◆ **Exercise**: With pictures omitted, restate the data word for word.

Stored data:
━━━━

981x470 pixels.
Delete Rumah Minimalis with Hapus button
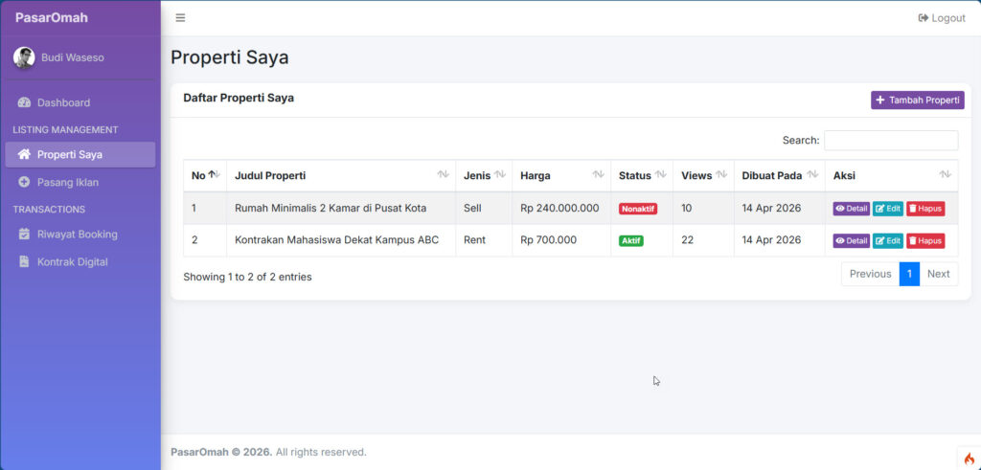[x=925, y=209]
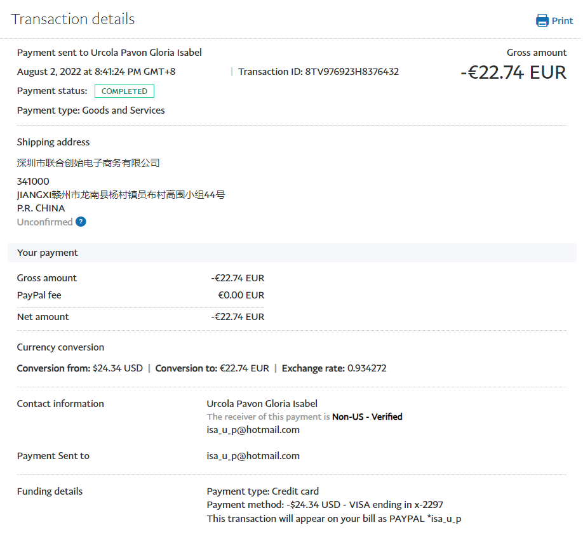Screen dimensions: 583x541
Task: Click the PayPal fee €0.00 EUR value
Action: 241,295
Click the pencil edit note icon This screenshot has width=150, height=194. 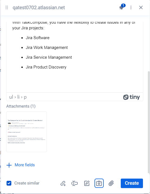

━━━━

◆ **Solved problem**:
981x470 pixels.
Delete Rumah Minimalis with Hapus button
[x=925, y=209]
Screen dimensions: 583x541
Task: Click the PayPal fee €0.00 EUR value
Action: 241,295
Click the pencil edit note icon This screenshot has width=150, height=194. 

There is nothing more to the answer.